Wpływ koronawirusa na sieci telekomunikacyjne #zostanwdomu
Dodano: 09.04.2020
"Zagrożenie koronawirusem oraz wiążące się z tym przeniesienie edukacji i pracy w tryb online przełożyło się na zwiększony ruch w sieci Orange" czytamy na stronach biura prasowego Orange Polska.
Jak informuje Orange od początku wprowadzenia zmian w organizacji życia jego klienci rozmawiają o 40 proc. więcej przez komórki niż przed epidemią, wykorzystanie interenetu wzrosło o 20%.
"Prezes UKE zwraca się do operatorów telekomunikacyjnych z prośbą o podejmowanie niezbędnych działań w celu zagwarantowania ciągłości usług, poprzez zapobieganie i usuwanie skutków przeciążenia sieci, wynikających ze zwiększonego popytu w czasie epidemii wirusa SARS-CoV-2" informuje Urząd Komunikacji Elektronicznej na rządowym portalu, przedstawia również wspólne stanowisko z unijnym Organem Europejskich Regulatorów Łączności Elektronicznej (BEREC), z którym można zapoznać się TUTAJ
Co to oznacza dla użytkowników telefonii nie tylko VoIP?

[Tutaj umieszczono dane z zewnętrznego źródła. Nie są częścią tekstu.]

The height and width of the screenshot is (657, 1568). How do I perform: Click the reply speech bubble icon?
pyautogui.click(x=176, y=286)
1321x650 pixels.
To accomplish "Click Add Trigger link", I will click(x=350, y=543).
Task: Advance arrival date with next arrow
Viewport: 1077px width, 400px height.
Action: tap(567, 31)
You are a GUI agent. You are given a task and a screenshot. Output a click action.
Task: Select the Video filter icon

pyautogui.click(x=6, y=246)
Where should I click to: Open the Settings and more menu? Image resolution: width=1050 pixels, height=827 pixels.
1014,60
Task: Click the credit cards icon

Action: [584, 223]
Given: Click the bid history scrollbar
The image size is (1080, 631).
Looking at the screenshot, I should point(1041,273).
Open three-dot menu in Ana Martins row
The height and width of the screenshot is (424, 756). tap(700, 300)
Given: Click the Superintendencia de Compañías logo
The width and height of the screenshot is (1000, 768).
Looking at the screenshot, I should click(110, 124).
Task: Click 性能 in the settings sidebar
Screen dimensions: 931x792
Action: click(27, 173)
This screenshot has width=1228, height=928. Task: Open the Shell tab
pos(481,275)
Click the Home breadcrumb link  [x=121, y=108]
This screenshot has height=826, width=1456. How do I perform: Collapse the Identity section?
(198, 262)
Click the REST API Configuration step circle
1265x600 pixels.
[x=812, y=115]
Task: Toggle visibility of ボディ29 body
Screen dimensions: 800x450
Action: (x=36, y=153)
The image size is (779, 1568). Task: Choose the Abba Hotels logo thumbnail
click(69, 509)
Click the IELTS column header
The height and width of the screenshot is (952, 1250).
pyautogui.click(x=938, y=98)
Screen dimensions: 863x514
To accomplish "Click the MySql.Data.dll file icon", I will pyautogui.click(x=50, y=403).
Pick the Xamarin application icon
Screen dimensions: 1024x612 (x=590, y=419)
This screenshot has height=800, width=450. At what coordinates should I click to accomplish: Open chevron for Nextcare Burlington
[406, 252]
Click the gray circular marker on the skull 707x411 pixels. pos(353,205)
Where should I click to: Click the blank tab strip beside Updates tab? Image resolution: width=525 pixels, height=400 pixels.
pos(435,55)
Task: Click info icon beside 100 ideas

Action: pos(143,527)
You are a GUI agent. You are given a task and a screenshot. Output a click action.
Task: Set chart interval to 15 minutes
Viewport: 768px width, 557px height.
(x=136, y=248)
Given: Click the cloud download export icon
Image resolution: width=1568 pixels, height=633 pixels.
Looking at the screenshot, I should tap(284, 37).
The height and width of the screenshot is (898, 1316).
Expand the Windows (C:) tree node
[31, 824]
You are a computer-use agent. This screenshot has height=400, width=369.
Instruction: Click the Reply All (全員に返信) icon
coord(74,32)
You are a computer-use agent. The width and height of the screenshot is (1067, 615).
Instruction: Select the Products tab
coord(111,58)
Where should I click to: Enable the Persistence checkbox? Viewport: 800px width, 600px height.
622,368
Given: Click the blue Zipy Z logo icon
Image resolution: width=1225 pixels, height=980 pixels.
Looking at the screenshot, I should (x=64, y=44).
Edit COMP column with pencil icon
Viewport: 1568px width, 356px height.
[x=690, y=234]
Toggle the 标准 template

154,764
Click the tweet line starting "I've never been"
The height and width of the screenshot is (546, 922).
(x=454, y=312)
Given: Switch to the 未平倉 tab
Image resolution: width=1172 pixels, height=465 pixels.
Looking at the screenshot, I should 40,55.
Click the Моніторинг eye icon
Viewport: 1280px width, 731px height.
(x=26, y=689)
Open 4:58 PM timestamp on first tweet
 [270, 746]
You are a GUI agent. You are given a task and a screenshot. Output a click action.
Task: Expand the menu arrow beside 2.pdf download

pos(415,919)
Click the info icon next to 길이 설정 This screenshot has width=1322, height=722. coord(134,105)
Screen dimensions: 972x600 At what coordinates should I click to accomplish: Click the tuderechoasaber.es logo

Przeniesienie edukacji do sieci oraz delegowanie przez instytucje swoich pracowników do pracy zdalnej z użyciem telefonów komórkowych powodować może przeciążenia sieci i okresowe zatory na bramach i punktach wymiany ruchu. Okresowo mogą występować problemy z połączeniami realizowanymi z telefonów komórkowych, właśnie dlatego czasem usłyszymy w słuchawce dziwny komunikat a nasze połączenie nie dojdzie do skutku, bądźmy cierpliwi, spróbujmy ponownie, to nie jest awaria i wina operatora utrzymującego nasz numer, to efekt wzmożonego ruchu telekomunikacyjnego. Spokojnie, sytuacja już się normuje a miniony miesiąc był świetnym testem dla operatorów.